Олеся Николаева пишет: «Была у него одна болевая точка <…> — Иосиф Бродский. Но и его чувство к Бродскому было не враждебным, это было страдание от глубокой обиды. Абсолютно незаслуженной и неожиданной <…>.
Несмотря на то что Евгений Александрович участвовал в облегчении его судьбы, Бродский не просто публично его поносил, но написал, по сути, донос, когда Евтушенко хотели пригласить читать лекции в американском университете, <…> и Евтушенко отказали. Он страдал, быть может, не столько от этого отказа, сколько от этой энергии беспричинной ненависти, исходящей от того, кого он считал собратом».

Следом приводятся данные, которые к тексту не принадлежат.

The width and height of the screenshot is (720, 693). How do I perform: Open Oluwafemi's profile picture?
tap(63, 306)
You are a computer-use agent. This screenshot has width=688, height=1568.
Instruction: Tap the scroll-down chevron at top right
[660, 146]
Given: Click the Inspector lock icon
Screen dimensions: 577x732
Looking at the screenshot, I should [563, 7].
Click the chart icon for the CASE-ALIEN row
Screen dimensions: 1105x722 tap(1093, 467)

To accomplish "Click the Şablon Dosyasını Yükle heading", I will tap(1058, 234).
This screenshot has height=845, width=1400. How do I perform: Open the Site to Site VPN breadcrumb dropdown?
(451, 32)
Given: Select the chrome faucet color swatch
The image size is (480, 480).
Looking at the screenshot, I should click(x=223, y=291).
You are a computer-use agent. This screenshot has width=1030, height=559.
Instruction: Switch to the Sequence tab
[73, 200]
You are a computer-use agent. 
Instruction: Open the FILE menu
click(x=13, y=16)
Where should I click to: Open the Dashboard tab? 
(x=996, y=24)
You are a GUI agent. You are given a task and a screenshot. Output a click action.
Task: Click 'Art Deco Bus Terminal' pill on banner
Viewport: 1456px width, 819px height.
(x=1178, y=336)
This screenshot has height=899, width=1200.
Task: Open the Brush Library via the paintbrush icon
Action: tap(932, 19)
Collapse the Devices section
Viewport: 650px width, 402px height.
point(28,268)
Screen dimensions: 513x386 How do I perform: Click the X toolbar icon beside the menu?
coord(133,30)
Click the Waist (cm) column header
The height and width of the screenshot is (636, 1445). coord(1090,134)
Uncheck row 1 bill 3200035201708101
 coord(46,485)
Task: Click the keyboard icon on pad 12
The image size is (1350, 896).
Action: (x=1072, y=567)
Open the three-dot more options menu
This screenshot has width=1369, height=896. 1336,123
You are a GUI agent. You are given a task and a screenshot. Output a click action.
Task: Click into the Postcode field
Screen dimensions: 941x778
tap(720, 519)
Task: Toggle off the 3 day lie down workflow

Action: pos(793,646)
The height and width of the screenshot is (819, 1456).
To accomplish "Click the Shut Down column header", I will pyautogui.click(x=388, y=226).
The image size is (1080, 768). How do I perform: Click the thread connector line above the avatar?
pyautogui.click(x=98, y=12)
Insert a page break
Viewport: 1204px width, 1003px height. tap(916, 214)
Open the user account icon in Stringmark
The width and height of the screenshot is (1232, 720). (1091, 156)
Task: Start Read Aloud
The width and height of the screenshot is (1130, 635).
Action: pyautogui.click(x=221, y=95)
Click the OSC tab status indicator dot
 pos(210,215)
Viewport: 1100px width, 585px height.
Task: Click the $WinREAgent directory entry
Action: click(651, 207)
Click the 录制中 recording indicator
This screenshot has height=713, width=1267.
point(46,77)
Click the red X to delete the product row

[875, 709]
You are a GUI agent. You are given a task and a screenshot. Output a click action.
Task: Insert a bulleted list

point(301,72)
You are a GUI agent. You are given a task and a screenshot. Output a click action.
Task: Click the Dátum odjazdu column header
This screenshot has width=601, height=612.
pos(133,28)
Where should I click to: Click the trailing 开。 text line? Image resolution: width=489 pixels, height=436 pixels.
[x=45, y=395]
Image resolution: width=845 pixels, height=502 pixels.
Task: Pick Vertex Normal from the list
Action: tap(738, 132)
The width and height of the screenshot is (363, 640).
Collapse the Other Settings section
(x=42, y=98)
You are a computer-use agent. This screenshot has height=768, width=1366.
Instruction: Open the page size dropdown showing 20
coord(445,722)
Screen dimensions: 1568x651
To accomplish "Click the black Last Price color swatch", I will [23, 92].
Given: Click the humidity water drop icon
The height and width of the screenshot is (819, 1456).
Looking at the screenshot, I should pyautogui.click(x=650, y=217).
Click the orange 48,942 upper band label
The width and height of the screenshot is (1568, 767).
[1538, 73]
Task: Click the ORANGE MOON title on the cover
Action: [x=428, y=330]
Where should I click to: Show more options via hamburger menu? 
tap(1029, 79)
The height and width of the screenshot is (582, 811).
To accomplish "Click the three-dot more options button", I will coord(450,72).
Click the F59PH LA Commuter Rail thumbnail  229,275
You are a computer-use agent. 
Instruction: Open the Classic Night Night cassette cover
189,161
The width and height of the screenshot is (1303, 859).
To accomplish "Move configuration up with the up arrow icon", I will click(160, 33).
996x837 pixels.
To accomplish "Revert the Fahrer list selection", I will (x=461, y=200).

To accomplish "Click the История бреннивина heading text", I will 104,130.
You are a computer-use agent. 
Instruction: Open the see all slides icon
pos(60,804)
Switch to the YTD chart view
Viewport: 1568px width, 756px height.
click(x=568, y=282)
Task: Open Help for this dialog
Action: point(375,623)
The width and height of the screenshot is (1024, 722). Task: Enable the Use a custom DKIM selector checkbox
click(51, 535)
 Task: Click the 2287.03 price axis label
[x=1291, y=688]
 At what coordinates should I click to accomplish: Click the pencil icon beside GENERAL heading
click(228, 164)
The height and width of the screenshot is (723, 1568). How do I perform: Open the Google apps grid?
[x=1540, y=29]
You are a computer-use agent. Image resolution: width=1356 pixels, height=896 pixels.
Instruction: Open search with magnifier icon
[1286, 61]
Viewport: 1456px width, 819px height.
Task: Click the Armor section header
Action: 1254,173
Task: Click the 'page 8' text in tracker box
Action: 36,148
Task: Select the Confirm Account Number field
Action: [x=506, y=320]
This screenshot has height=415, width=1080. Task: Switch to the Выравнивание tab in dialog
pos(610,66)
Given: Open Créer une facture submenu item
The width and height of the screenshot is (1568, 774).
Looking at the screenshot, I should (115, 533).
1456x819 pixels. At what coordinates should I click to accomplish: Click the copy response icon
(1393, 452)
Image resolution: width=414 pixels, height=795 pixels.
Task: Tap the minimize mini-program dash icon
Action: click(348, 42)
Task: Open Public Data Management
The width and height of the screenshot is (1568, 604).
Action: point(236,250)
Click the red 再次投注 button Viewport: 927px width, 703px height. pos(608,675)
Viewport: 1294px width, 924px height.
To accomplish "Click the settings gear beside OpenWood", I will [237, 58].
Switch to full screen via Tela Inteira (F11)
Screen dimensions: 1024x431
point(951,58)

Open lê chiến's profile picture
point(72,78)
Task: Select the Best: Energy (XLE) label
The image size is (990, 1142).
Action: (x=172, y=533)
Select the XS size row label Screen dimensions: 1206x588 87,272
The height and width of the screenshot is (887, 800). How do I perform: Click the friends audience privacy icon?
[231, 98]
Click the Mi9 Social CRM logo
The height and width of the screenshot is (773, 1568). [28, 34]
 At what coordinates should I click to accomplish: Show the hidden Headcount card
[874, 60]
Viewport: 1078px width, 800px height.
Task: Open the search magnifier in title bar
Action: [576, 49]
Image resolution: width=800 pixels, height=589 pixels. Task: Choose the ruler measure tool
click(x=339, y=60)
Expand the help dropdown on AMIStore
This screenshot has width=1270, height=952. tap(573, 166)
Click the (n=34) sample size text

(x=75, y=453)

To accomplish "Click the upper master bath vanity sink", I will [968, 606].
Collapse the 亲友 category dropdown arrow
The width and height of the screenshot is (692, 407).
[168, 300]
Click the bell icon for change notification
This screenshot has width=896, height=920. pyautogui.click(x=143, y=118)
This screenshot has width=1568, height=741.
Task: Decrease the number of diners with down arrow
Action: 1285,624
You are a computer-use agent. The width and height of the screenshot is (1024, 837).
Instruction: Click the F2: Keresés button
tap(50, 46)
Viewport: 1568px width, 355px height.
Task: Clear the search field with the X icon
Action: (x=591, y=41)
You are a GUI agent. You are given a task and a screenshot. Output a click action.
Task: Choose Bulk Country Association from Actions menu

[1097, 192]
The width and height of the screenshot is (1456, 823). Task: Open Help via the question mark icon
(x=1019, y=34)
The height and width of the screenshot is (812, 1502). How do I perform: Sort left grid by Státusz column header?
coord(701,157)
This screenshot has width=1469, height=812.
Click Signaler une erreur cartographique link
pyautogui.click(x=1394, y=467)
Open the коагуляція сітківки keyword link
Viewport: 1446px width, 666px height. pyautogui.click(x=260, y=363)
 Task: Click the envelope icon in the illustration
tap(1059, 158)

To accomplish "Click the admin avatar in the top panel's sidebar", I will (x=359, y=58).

Тут надо бы обновить в памяти многочасовое телеинтервью, взятое С. Волковым у Евтушенко, одна из частей которого была посвящена «доносу» (оставим это слово на совести мемуариста): отказали ли тогда «трибуну Лужников» или операция спецслужб (в лице Берта Тодда, человека с загадочной биографией, «друга» Е. Е.) все-таки удалась? Кажется, в итоге удалась: в Квинсе Евтушенко служил. Но это не важно! Важно, что И. Б. собратом Е. Е. не считал. Ни по социальному поведению/положению (одному, изгою режима, «вышли от закона вилы», другой был, даже если он этого в экстраординарной своей невинности не подозревал, очевидным для всех других советским агентом влияния, жил «по лжи»), ни по поэтическому мировоззрению эти люди не имели между собой ничего общего. Скажу проще: вряд ли Бродский вообще считал Евтушенко сколько-нибудь стилистически значимым стихотворцем. То есть не уважал и не любил. И не было у него для любви и уважения ни малейшей причины. Кому приятны сомнительные услуги сомнительного персонажа?
Олеся Николаева перемежает воспоминания своими стихами. Позволю себе и я, рецензент. Стишок представляет собой реакцию на вышеупомянутую часть третью телебеседы, написан в 2013-м, опубликован в журнале «Дети Ра» (2015, № 5), то есть при жизни адресата: «Всё хочет забытый страной краснобай / коснуться великого гроба — / давай телевизор ему подавай: / нас двое, мы гении оба!.. // Но тщетно актерское это вранье / с поджатием старческих губок: / слетится на глаз голубой воронье, / из черепа сделают кубок, — // пора бы смириться! Да вспомнить свои / невинные тайные явки, / где молодняку наливали Аи / и не обижали козявки, — // и, от Хлестакова читая письмо, / смеялись в конторе, как дети… / Видали мы это! Смешно Ваше мо / о большем, чем надо, поэте!»
Вот ведь диво: этика еще жива! Не могу согласиться в деталях даже с такой великолепной прозой, которую всем советую прочитать.